Conférence européenne des présidents de Parlement au Luxembourg

Conférence européenne des présidents de Parlement
Session II – Le renforcement de l’Union européenne
Luxembourg, lundi 23 mai 2016

Monsieur le Président Di Bartolomeo, cher Mars,

Mesdames et Messieurs les Présidents de Parlements, mes chers collègues,

C’est un grand plaisir pour moi d’intervenir devant vous. Et je remercie avec amitié et reconnaissance notre collègue, notre ami Mars Di Bartolomeo d’avoir conduit avec talent et élégance l’organisation de cette Conférence que je qualifierais de décisive.

En effet, nous avons des choses à nous dire. Nous ne sommes pas de simples partenaires, nous sommes les représentants de peuples frères, et l’Union européenne n’a pas été fondée pour n’être qu’une simple instance d’échanges de bons procédés.

Notre collègue Laura Boldrini, qui vient de prononcer un discours aussi beau que juste, a parlé d’un de nos Pères fondateurs, Altiero Spinelli. Nos Pères fondateurs, Spinelli et Schuman, Monnet, Adenauer, Spaak ou De Gasperi, lorsqu’ils se réunirent, et réussirent à mettre d’accord des peuples jadis ennemis pour construire l’Europe moderne, n’ont pas mis en commun leurs efforts sur un devoir de mathématiques, ou un devoir de gestion. Non, ils ont fait un devoir de philosophie. L’Europe n’est pas une abstraction dont nous héritons comme un actif financier. L’Europe est une réalité politique, vivante, qui respire, qui aime, qui rit et qui souffre comme toutes les réalités humaines.

L’Europe est même plus que cela. Elle est plus grande que nous-même car elle s’identifie à une civilisation, héritière de tant de grands empires, de grandes découvertes, de grandes délicatesses et de grandes fulgurances.

# DONNÉES AFFICHÉES:
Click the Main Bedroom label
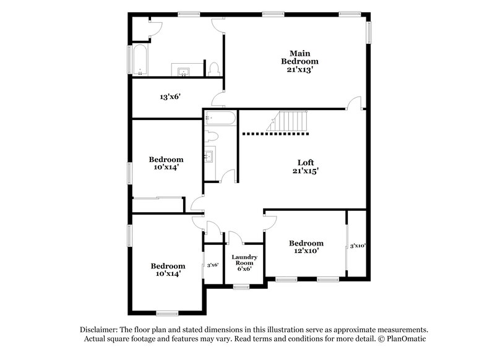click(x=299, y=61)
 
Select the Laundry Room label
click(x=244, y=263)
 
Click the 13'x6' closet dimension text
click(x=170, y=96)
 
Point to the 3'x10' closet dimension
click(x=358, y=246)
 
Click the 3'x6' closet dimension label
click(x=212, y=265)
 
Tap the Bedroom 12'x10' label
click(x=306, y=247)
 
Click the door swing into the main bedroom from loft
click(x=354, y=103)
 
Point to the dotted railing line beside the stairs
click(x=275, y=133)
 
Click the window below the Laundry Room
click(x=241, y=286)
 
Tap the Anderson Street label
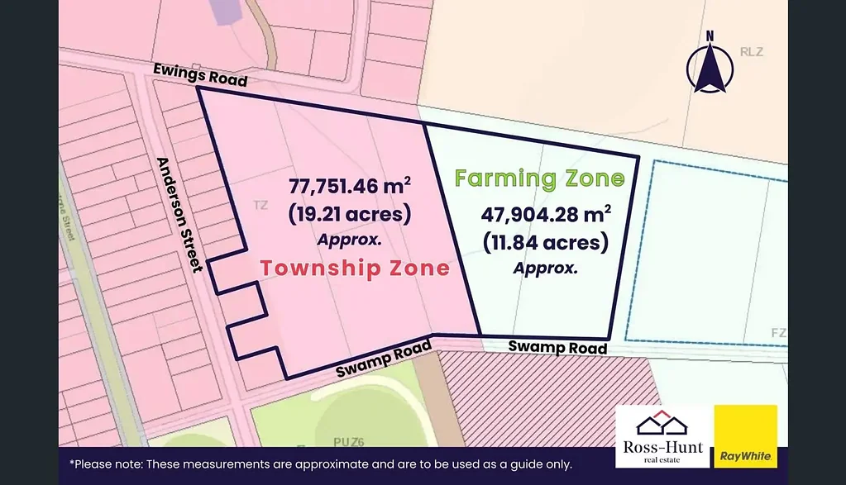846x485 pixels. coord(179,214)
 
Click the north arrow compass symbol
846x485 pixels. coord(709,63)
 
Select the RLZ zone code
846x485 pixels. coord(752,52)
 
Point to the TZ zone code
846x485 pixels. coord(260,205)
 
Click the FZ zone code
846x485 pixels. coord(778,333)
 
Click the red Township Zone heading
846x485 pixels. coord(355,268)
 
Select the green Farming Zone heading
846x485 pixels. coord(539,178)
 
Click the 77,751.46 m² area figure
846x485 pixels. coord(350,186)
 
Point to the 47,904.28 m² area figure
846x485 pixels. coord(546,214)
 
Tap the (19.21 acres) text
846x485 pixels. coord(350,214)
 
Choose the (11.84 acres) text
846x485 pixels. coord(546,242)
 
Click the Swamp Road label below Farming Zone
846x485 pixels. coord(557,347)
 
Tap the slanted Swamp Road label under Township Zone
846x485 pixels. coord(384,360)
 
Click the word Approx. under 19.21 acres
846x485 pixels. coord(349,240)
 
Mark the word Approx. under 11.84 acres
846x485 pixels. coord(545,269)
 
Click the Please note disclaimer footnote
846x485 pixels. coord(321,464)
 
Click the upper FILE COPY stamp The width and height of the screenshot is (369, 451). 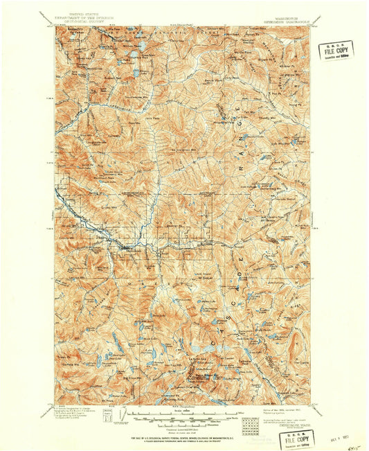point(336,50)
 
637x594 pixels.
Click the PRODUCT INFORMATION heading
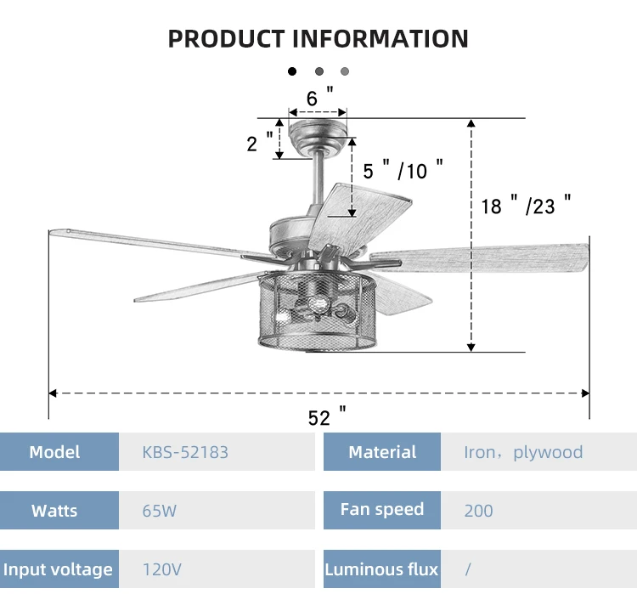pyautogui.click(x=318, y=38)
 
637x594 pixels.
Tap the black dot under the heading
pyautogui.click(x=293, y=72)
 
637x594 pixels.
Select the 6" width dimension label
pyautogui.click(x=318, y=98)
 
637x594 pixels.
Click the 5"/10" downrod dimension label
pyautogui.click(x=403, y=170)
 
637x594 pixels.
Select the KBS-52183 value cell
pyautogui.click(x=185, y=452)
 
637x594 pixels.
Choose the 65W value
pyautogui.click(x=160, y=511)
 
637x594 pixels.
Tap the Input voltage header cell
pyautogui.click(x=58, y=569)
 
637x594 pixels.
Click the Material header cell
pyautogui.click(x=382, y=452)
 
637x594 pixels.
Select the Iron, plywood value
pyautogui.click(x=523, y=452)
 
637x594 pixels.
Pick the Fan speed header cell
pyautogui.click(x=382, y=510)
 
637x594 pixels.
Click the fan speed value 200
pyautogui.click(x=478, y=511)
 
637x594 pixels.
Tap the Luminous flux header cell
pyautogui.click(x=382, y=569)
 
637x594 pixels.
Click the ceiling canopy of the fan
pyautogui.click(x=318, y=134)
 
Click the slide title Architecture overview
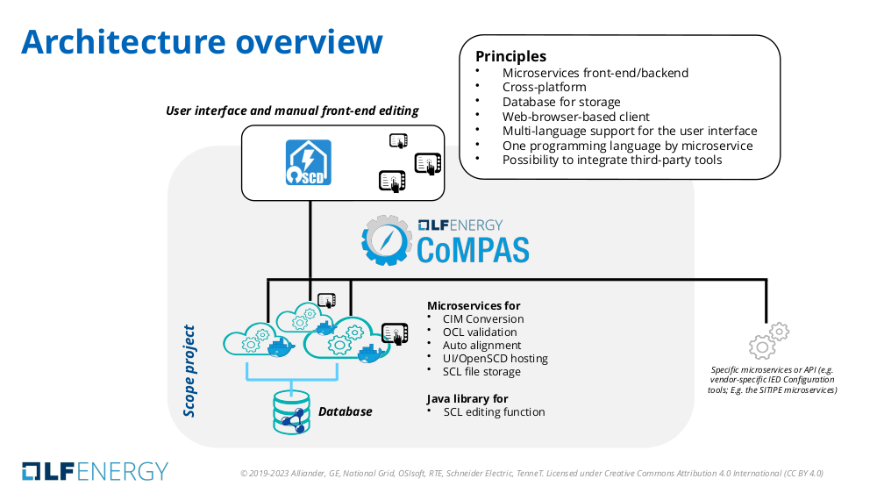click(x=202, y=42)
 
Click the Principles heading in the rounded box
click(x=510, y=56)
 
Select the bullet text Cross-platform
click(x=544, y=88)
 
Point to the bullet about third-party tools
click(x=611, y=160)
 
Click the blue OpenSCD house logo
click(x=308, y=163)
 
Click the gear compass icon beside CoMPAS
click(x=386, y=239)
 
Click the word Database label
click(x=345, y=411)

# TÂCHES À FAIRE:
A - Selon le discours, pour quelle raison l’Europe est-elle plus grande que nous ? Répondez en une à trois phrases.
B - Recopiez, s’il vous plaît, le passage du discours compris entre « Mesdames et Messieurs » et « qualifierais de décisive. », bornes incluses.

# RÉPONSES DANS L’ORDRE:
A - Parce qu’elle s’identifie à une civilisation, héritière de tant de grands empires, de grandes découvertes, de grandes délicatesses et de grandes fulgurances.

B -
Mesdames et Messieurs les Présidents de Parlements, mes chers collègues,

C’est un grand plaisir pour moi d’intervenir devant vous. Et je remercie avec amitié et reconnaissance notre collègue, notre ami Mars Di Bartolomeo d’avoir conduit avec talent et élégance l’organisation de cette Conférence que je qualifierais de décisive.